Excerpts from a dataset:
--------------------------------------------------
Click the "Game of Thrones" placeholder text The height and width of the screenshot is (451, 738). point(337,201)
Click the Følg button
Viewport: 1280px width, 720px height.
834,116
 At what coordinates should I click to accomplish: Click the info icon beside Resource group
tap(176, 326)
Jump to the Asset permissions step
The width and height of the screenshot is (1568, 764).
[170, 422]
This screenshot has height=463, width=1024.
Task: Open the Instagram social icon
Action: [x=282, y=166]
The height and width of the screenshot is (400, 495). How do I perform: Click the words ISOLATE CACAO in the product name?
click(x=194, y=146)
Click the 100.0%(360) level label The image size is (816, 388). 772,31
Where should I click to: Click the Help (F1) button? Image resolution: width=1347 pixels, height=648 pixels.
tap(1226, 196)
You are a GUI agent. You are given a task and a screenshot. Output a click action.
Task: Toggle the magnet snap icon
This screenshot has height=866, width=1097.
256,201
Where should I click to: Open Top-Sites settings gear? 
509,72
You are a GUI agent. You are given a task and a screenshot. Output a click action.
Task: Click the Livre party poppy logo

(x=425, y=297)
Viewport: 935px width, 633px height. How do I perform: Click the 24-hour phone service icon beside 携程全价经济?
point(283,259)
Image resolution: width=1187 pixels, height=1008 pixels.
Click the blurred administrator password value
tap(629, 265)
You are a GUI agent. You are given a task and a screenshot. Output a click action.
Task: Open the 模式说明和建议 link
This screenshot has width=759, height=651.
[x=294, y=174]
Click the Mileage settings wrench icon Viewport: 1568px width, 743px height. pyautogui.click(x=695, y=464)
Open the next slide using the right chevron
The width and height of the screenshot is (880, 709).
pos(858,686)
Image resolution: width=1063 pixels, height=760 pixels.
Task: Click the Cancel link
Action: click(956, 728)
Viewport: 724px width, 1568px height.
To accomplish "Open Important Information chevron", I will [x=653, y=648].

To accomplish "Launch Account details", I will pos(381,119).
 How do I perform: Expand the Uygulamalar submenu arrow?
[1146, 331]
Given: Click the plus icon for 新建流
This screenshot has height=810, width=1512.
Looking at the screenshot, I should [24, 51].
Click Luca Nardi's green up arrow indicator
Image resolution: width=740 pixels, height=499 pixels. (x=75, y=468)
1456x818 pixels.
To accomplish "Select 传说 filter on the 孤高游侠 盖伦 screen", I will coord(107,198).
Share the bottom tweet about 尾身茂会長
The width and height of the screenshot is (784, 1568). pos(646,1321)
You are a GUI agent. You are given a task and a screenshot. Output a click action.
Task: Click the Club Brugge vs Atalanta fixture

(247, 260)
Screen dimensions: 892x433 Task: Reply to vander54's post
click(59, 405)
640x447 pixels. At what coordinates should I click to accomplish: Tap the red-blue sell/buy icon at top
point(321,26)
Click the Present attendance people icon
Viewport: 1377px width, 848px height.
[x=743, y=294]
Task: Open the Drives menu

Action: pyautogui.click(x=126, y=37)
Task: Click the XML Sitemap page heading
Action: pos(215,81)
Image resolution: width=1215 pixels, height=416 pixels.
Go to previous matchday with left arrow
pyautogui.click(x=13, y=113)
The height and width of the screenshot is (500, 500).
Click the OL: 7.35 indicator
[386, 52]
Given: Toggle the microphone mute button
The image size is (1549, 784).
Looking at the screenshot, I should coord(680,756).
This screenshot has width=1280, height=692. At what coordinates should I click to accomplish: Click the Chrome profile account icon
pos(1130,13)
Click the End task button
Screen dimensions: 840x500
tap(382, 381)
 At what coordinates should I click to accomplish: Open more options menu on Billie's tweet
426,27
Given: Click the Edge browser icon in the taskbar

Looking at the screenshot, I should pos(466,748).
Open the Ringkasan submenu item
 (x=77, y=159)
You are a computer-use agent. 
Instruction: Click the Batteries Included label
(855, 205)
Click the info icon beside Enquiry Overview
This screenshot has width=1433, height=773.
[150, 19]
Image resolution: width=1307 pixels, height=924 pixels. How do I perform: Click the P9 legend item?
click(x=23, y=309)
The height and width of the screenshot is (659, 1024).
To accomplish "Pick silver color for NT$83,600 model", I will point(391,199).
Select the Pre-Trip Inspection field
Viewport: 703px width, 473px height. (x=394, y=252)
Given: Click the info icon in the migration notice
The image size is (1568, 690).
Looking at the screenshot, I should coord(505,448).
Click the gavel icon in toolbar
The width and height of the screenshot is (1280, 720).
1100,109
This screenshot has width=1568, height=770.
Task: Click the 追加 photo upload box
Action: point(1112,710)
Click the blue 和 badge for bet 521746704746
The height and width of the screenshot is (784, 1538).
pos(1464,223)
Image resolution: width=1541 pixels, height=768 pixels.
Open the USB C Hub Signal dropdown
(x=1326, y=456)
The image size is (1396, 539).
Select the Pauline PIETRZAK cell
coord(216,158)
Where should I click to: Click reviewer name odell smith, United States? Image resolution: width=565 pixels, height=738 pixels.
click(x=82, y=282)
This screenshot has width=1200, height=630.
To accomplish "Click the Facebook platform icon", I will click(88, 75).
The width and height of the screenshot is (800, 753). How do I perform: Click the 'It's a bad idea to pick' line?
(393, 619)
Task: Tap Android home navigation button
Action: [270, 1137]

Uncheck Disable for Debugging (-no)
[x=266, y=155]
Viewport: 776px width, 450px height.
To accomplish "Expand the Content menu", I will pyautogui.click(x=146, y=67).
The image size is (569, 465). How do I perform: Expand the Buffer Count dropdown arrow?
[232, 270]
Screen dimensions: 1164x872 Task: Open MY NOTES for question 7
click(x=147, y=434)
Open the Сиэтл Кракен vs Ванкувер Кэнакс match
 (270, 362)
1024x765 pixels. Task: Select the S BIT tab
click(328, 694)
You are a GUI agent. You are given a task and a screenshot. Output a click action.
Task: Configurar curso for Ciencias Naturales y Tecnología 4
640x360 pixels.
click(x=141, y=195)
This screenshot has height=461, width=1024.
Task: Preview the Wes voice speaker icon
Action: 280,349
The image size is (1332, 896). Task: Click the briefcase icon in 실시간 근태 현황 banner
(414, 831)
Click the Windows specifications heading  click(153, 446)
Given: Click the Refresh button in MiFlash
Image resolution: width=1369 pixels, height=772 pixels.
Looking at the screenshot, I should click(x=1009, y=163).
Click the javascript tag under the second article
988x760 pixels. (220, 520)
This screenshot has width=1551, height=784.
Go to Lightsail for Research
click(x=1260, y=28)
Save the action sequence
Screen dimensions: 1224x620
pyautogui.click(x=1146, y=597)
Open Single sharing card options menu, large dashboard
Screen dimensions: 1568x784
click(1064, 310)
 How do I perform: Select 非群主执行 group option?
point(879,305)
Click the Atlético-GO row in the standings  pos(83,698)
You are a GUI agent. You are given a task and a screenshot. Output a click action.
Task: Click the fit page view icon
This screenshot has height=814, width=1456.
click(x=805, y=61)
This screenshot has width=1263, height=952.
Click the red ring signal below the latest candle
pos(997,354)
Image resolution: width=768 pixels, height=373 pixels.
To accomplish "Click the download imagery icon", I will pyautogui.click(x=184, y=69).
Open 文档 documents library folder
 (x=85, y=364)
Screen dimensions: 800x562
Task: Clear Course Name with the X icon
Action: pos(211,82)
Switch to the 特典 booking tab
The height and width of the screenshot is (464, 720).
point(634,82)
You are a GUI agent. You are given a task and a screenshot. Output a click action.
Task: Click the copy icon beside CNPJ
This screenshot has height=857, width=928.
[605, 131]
--------------------------------------------------
**Directions:**
Where in the records does the string "Toggle" appear? Copy every line that has it.

**Exercise solution:**
Task: Toggle the magnet snap icon
Given: Toggle the microphone mute button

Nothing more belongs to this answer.